Rozciąganie dolnej części pleców
Udostępnij na Pinterest
- Usiądź na podłodze z nogami prosto przed siebie. (Jeśli zbliżasz się do końca trzeciego trymestru, a Twój brzuch jest większy, możesz rozdzielić nogi, aby usiąść w pozycji „V”, ale nie za szeroko).
- Usiądź prosto, weź wdech, wyciągnij ręce do przodu.
- Zrób wydech, sięgając do przodu od bioder, aż poczujesz rozciąganie z tyłu nóg i dolnej części pleców.
- Trzymaj kolana na podłodze i nie garb się.
- Przytrzymaj przez 20 sekund.
Wzmocnienie pośladków
Małże
Udostępnij na Pinterest
- Połóż się na boku, podpierając brzuch poduszką w razie potrzeby.
- Umieść dłoń lub poduszkę pod głową.
- Zegnij kolana, aby pięty znalazły się w jednej linii z biodrami, utrzymując otwartą klatkę piersiową.
- Ściskając pięty, zrób wdech, a następnie wydech, otwierając górne kolano z dala od dolnego kolana.
- Powinieneś czuć pracę biodra i pośladków. Staraj się rozluźniać uda.
- Podejdź tylko nieznacznie, jeśli bolą Cię dolne plecy.
- Wykonaj 10 do 20 powtórzeń z każdej strony.
Noga unosi się
Udostępnij na Pinterest
- Umieść ręce pod ramionami, kolana pod biodrami na czworakach.
- Weź wdech, wyciągając jedną nogę z powrotem po podłodze.
- Zrób wydech i powoli unieś rozciągniętą nogę z podłogi, ściskając mięsień pośladkowy ze wskazaną stopą.
- Podnieś i opuść nogę bez dotykania podłogi, za każdym razem wbijając się w tyłek.

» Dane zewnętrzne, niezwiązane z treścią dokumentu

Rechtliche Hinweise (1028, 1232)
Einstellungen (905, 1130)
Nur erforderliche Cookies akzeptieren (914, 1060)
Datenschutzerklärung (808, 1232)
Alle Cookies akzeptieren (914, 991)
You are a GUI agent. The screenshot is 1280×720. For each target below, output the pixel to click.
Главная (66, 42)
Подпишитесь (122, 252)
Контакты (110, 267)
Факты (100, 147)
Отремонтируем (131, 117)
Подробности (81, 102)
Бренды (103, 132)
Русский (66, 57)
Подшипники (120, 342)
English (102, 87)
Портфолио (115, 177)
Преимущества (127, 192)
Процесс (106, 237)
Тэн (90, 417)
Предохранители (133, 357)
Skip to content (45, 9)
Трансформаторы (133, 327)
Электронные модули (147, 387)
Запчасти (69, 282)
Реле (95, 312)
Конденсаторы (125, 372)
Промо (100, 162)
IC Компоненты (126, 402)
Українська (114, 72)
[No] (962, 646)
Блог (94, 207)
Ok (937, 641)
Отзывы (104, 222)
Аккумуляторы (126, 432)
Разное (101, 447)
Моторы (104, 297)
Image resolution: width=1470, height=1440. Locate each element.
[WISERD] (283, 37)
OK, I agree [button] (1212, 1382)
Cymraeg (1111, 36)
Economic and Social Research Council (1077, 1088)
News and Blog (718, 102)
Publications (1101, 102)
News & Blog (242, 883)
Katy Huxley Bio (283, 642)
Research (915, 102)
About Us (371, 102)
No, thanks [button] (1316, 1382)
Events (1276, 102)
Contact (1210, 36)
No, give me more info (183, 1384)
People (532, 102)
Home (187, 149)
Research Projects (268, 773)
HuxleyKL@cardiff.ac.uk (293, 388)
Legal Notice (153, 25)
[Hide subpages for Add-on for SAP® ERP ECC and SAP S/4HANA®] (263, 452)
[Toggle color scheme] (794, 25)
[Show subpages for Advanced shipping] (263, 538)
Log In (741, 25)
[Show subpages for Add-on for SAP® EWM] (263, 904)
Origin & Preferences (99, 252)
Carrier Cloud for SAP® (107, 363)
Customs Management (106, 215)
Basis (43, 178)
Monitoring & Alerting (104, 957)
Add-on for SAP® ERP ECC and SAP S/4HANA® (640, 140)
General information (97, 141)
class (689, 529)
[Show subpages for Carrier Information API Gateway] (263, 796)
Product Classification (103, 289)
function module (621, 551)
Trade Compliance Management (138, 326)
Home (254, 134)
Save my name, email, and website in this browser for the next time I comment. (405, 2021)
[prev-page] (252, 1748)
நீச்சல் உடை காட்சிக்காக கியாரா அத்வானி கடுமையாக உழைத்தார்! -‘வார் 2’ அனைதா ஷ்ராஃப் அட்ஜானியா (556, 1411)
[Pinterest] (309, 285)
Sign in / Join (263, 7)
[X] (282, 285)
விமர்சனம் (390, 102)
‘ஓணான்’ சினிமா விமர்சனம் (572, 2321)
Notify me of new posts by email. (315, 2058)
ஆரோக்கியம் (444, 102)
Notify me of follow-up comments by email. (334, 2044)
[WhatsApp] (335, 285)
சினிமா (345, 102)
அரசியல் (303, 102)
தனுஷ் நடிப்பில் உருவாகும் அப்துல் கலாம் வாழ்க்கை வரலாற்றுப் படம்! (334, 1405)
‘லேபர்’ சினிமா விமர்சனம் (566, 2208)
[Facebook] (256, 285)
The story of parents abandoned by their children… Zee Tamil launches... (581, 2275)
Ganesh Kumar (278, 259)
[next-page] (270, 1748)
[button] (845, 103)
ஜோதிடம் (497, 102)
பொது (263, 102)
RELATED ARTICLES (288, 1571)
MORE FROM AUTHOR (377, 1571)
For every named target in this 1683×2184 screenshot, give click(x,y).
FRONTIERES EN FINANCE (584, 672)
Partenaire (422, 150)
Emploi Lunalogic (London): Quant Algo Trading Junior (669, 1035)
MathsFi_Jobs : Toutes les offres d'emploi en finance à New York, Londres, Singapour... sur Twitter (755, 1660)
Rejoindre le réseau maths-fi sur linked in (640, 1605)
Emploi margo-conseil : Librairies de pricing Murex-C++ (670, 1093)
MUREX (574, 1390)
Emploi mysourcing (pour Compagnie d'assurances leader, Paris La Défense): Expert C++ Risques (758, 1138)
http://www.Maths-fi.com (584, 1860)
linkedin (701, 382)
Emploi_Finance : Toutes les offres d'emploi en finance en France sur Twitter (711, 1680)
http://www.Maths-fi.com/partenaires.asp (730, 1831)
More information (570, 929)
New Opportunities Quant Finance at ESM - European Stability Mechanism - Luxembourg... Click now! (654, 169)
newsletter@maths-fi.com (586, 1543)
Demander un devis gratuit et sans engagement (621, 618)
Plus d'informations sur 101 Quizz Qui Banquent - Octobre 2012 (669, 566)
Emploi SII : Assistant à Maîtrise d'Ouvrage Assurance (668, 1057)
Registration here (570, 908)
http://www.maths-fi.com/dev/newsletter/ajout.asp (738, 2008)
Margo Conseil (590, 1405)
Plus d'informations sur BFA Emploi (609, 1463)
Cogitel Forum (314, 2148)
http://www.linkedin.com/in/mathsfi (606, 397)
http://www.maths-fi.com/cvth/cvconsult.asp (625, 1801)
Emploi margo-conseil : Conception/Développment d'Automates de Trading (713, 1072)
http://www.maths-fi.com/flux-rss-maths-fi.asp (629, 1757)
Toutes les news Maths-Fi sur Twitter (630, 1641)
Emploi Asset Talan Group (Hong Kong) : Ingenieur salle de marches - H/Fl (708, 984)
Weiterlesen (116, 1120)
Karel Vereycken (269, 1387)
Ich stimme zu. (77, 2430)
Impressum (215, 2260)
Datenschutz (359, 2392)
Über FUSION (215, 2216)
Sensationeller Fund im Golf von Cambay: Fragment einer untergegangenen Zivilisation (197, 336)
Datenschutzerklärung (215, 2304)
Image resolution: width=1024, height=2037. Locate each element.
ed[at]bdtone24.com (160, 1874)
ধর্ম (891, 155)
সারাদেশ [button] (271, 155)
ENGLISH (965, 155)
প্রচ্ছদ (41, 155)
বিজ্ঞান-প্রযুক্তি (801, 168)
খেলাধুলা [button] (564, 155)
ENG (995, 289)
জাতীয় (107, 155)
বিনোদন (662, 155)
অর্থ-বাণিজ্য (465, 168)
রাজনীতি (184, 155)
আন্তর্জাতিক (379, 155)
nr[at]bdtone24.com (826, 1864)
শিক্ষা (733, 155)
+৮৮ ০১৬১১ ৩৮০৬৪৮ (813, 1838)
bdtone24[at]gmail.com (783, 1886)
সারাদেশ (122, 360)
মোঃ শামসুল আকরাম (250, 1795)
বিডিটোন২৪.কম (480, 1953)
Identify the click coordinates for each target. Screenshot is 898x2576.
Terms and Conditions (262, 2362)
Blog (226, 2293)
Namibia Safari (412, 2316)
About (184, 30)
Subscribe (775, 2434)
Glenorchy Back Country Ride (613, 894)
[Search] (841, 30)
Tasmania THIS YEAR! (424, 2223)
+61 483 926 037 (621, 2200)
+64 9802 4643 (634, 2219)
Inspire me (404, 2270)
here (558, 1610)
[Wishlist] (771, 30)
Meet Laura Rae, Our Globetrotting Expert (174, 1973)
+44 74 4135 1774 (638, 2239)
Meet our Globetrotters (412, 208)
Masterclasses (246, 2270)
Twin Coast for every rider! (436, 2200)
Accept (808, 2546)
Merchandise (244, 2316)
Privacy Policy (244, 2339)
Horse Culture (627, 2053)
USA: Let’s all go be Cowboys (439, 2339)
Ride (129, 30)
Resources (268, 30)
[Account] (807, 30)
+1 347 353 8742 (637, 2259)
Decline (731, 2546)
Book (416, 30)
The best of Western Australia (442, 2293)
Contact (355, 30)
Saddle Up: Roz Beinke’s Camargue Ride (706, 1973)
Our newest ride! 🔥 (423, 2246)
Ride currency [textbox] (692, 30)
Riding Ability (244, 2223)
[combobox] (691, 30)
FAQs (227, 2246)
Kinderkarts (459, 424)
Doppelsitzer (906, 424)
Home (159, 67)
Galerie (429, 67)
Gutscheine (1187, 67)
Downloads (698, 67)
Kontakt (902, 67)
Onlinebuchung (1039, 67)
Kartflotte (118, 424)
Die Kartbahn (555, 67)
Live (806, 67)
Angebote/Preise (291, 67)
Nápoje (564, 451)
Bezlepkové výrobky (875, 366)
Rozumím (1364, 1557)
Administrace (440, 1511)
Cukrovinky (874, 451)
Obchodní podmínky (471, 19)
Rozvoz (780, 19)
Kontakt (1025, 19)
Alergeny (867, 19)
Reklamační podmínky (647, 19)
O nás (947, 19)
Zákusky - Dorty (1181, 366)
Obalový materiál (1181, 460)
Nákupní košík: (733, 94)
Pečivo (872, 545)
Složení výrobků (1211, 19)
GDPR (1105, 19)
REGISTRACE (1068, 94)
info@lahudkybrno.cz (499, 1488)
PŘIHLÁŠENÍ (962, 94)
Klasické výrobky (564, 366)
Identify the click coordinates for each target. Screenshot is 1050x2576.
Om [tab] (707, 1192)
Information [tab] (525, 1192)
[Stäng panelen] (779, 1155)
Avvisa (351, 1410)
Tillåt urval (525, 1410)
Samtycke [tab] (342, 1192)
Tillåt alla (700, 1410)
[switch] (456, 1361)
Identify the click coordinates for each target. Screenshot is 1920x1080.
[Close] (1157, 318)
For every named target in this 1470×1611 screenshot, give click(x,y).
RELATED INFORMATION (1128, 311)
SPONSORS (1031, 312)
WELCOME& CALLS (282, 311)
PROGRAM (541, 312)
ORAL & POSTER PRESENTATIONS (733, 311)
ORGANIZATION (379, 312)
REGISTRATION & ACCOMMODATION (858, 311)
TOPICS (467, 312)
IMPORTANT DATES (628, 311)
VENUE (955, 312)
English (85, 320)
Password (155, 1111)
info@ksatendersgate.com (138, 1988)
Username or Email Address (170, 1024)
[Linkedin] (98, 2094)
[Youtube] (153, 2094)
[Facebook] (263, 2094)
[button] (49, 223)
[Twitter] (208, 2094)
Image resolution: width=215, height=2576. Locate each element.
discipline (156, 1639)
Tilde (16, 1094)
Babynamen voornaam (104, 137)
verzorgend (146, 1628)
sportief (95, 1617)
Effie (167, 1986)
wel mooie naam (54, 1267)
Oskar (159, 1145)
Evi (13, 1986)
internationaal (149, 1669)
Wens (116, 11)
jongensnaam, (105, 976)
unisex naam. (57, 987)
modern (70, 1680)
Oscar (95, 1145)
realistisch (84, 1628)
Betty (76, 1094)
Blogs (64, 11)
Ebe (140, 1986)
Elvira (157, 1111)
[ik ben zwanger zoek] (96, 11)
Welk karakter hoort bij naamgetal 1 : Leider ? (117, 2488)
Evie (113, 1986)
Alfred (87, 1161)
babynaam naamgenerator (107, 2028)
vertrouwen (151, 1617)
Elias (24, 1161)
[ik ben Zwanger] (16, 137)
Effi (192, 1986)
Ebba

- Utrzymuj stabilne biodra i tułów.
- Poruszaj się w górę iw dół tylko na niewielką odległość, jeśli bolą dolną część pleców lub miednicę.
- Wykonaj 15 powtórzeń każdej nogi.
Mam nadzieję, że te pomogą w bólu pleców i życzę powodzenia w podróży! Zawsze słuchaj swojego ciała i odpoczywaj w razie potrzeby.
Vanessa Bartlett jest prezenterką, pisarką, trenerem życia i holistycznym instruktorem Pilates z 20-letnim doświadczeniem. Otrzymała nagrodę za innowacje w opiece zdrowotnej i uwielbia być mamą, pomagając klientom osiągnąć równowagę ciała i umysłu po przejściu przez zmęczenie nadnerczy. Odwiedź www.vanessabhealth.com, aby skontaktować się lub zrobić jeden z jej programów.